Activity 1.
In the forum thread on scaling hirelings and NPCs, copy out word for word everything from "Astrosicebear" down to "to protect him.".
Activity 2.
Pick up the forum thread on scaling hirelings and NPCs where it stops, and keep it going.

Passage provided.
§

Keep in mind that hirelings and followers could be considered part of the PC's own power base, even if only tangently and are expected to scale with them.
Hirelings really aren't henchmen, so all followers never needed to scale with the PCs. There are high level monsters in the world and some of them are humans in cities. For the right price, they could be hired (and for a time be part of the PCs' power base)

NPCs and critters not directly attached to the PC's however were in a void of development unless the GM took the time to rejigger the math.
That depended upon the DM. Some DMs advanced the NPCs too when they increased a level. That means monsters in the dungeon when they kill your lackey.
 

Mostlyjoe

Explorer
THACO did some interesting things to flattening the to-hit match, but I'm curious how you could reconfigure 4E's minion rules to avoid epic minions, but keeping the heroic tier deadly into Epic levels with a large enough number of them. Scale bonuses?
 

Astrosicebear

First Post
I agree there is always a bigger fish, and there may be better ways of handling the issue.

But, I also warn that making the system too flat will have more serious repercussions. In a pre-4e game, the party at lvl 1 found a lvl 3 hedge wizard in the starting town and thought he was the bees knees. By lvl 5 he was a sham. By level 15 he was forgotten until they had to return to him for knowledge. Even many levels below, he still could prove valuable. While at level 1-5 he was a great ally to the party in some battles, at level 15 the party now needs to protect him.

§

Data section.
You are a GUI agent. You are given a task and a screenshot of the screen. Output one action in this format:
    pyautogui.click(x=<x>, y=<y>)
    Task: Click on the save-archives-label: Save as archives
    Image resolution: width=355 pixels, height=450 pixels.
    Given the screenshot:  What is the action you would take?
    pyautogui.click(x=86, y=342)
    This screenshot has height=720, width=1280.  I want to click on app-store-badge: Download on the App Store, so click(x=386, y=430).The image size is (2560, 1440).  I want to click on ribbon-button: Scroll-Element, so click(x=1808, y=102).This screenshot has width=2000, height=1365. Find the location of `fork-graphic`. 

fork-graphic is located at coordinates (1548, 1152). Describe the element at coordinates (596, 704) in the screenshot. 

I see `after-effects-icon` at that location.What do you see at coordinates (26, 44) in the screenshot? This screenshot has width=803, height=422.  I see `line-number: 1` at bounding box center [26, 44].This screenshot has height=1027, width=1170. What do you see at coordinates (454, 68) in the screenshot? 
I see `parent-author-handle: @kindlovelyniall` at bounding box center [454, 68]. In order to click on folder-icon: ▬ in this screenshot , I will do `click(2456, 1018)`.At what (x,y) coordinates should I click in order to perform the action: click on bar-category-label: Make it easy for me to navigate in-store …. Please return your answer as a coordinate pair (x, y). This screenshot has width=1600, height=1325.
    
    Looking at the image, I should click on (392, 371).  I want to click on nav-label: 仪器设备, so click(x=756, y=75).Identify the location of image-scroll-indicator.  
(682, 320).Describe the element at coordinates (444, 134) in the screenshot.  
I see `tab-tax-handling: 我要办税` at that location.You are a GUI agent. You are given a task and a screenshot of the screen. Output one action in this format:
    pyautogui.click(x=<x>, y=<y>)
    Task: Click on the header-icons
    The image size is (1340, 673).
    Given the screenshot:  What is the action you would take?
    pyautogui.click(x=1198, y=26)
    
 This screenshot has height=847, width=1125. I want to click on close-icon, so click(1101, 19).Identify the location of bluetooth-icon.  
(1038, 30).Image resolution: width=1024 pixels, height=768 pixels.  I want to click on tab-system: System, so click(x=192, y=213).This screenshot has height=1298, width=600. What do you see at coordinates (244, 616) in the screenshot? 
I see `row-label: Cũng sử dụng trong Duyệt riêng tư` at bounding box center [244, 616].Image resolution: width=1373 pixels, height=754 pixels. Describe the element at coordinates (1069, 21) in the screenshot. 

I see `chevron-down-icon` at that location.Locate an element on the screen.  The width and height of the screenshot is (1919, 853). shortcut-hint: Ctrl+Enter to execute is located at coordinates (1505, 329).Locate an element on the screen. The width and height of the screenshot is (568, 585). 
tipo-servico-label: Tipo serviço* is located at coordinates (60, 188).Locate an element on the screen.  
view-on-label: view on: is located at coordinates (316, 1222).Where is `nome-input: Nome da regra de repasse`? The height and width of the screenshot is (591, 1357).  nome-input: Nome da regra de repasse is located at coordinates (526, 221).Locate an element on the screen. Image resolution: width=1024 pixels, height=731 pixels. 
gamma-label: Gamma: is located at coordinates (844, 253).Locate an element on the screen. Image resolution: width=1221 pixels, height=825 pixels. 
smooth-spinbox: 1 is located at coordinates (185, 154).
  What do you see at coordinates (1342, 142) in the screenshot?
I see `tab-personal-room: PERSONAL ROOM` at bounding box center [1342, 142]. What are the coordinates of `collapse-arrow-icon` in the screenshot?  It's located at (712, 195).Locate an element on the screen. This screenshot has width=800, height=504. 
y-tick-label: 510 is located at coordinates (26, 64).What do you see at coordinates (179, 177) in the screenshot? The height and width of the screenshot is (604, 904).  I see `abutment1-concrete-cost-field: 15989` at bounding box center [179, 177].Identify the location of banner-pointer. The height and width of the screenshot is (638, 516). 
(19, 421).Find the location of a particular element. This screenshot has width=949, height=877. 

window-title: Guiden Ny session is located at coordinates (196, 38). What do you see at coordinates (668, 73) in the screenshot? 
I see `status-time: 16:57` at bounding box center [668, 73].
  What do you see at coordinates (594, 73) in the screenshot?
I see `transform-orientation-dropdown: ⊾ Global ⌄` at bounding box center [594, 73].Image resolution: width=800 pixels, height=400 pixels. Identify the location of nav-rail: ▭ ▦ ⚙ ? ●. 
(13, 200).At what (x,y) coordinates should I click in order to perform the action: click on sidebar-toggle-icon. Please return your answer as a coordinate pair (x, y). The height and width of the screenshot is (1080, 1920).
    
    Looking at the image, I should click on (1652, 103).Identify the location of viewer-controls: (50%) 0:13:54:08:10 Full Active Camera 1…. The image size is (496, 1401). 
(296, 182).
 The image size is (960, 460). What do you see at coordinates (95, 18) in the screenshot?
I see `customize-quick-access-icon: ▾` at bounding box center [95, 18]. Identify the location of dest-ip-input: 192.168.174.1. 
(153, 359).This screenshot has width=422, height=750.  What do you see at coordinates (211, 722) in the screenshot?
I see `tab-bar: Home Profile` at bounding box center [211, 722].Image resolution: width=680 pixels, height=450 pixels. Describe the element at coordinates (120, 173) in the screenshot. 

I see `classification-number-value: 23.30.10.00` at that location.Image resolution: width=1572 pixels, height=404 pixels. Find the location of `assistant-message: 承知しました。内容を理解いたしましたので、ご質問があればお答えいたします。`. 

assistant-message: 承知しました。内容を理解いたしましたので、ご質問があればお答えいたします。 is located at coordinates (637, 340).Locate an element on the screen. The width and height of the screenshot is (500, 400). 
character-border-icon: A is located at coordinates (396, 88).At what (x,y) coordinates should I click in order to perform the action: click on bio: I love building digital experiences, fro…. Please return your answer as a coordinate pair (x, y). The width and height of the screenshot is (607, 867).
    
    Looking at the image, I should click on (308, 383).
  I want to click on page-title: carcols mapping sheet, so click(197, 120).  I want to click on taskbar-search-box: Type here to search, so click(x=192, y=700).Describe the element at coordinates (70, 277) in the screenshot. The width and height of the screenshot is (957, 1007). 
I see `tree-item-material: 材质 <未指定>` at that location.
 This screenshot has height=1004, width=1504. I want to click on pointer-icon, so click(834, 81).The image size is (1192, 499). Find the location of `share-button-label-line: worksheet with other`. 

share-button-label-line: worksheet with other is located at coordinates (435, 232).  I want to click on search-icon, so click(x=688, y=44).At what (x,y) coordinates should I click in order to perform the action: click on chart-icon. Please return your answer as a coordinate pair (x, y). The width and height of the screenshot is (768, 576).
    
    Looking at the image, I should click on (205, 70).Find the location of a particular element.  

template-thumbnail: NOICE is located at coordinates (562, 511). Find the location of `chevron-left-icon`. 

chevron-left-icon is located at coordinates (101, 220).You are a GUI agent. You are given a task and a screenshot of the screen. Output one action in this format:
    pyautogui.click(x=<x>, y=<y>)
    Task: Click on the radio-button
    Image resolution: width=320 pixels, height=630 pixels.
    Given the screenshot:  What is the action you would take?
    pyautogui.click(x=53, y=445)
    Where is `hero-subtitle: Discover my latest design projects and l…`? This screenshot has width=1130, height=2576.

§

Task output 1.
Astrosicebear

First Post
I agree there is always a bigger fish, and there may be better ways of handling the issue.

But, I also warn that making the system too flat will have more serious repercussions. In a pre-4e game, the party at lvl 1 found a lvl 3 hedge wizard in the starting town and thought he was the bees knees. By lvl 5 he was a sham. By level 15 he was forgotten until they had to return to him for knowledge. Even many levels below, he still could prove valuable. While at level 1-5 he was a great ally to the party in some battles, at level 15 the party now needs to protect him.

Task output 2.
If we flatten this out, it takes away from the PC's being special. If everyone in the world scaled to the PCs in relative strength throughout a large swath of levels, then everything is the same. Post 4e, you could have the same effect, but it was much easier to scale NPCs and monsters to fit your needs.

Flattening it out too much results in a stale world. Leaving the power curve grow exponentially results in a degenerative world.

I'd say 3e was about a 3 level gap of power. Any more or less than 3 levels from a character level and the fight was inconsequential or impossible. 4E was about 5. I'd hope that in a 20 level system of 5E that gap remains the same, but in a 30 level system raises to about 6.

If the system flattens out too much where say a 10th lvl party fears a 1st level orc, then we have game degeneration. Unless they add a way to 'con' enemies, lol.

DM: You see an orc ahead with a large bow, aimed at you,
Player: I dive for cover and 'con him'.
DM: He's grey.
Player: Its ok guys, hes a grey, he wont aggro unless you touch him.
 

S

Sunseeker

Guest
Every time someone mentions "level scaling", my mind goes straight back to Elder Scrolls: Oblivion. If anyone has played it, you're familiar with the problem that level-scaling mechanics brought about. At low levels you'd run into packs of wolves, maybe a bandit. At higher levels, the world was practically FILLED with roving packs of powerful necromancers and there was rarely a moment you weren't being attacked by a who troop of some of the most powerful beings in the world.

Level as a representation of power is also a representation of rarity(not to be confused with MLP), there aren't many 20th+ level things in the world. There's one or two liches, a handful of dragons, and maybe a dozen adventurers of similar power to you.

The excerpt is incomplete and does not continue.